UPDATED: Wed., Jan. 20, 2021

One of the ways cooks should maintain kitchen knives is by honing with a knife steel or rod. Often people refer to these as knife sharpeners, but that is incorrect. Honing the knife recalibrates and restores the angle of the blade’s edge to its original form.  (Pixabay)
One of the ways cooks should maintain kitchen knives is by honing with a knife steel or rod. Often people refer to these as knife sharpeners, but that is incorrect. Honing the knife recalibrates and restores the angle of the blade’s edge to its original form. (Pixabay)

Purchasing a quality chef knife is a great first step for a beginner home cook, but the quality of the knife soon won’t matter if it isn’t cared for. Luckily it only requires a few habits and precautions to ensure the knife lasts for many years to come.

When it comes to storage, the last place you want to store a knife is loose in a drawer with other equipment. Not only is this a bit dangerous, but it means your knives will be shifting around against other hard materials which could dull and potentially scratch or chip the blade. Knife blocks are a step up but not always the best option. Not only do you not really need a whole block of different knives, but they can also make unintended contact with the cutting edge as the knives are slid into the slots and can dull the edge over time. The slots can also collect dust and debris. That said, if you prefer to use a block, it will do the job just fine.

The safest way to store a knife is in a roll or wrap. This ensures the knife won’t ever scratch against other surfaces and get damaged. However, this may be a bit of overkill for the home cook. A wall magnet is a great way to store knives for easy access. They can also be useful for keeping knives out of reach of children who are tall enough to get into drawers. Exposed magnet strips can have the potential to scratch a knife blade, but many models now come with the magnet strips embedded in a piece of wood which is not only gentler on the knives but also makes for an attractive display. There are also magnet wood boards or easels available as a magnetic countertop option.

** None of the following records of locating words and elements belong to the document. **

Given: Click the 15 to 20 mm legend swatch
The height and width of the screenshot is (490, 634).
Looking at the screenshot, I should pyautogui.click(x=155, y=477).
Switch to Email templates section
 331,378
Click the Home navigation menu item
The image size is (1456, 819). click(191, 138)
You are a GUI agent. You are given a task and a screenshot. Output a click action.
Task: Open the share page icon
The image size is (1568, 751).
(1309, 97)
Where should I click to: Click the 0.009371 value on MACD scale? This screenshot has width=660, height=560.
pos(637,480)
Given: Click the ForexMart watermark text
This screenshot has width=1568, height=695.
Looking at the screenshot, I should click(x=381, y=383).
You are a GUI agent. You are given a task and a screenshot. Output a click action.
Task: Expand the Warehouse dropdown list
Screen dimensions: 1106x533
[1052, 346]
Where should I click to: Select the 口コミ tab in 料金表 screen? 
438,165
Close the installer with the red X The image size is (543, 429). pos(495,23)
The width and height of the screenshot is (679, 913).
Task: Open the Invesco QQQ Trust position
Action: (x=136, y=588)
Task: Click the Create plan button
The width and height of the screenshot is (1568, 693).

Speaking of wood surfaces being kind to knives, a wood cutting board is your best option for maintaining a sharp blade during use. End-grain cutting boards will be the gentlest, but any wood board is typically better than using plastic boards. There are high-quality plastic boards available that are designed with knife blades in mind, but wood is typically the best option for the price. If anything, just make sure to never cut on glass boards, countertops (unless they are made of butcher block) or on metal surfaces.

Try to only wash knives by hand and avoid letting them sit in water or with debris on the blade. Clean immediately with nonabrasive materials and gentle soaps. Dry right after washing with a cloth or paper towel.

If your knife blade is very sharp and thin like those used in Japanese cutlery, avoid cutting through bones, thick rinds or frozen foods. Instead opt for a thicker blade like ones found on German cutlery or use a cleaver that is specifically made for such tasks.

Learn the difference between honing and sharpening. To hone a knife, you will need a knife steel or rod. Often people refer to these as knife sharpeners, but that is incorrect. Honing the knife is to recalibrate and restore the angle of the blade’s edge back to its original form. The edge can bend after repeated use and a honing steel can be used daily to shape it up.

Sharpening actually removes metal from the blade to create a new edge. A general rule of thumb for knowing when a knife needs to be sharpened is to try to slice a single sheet of paper. If it slices cleanly, the knife doesn’t need to be sharpened. If it needs to be sharpened, you can have it done professionally or at home with a whetstone or handheld, pull-through or electric sharpener. Most recommend this be done once a year, but that can depend on your knife usage.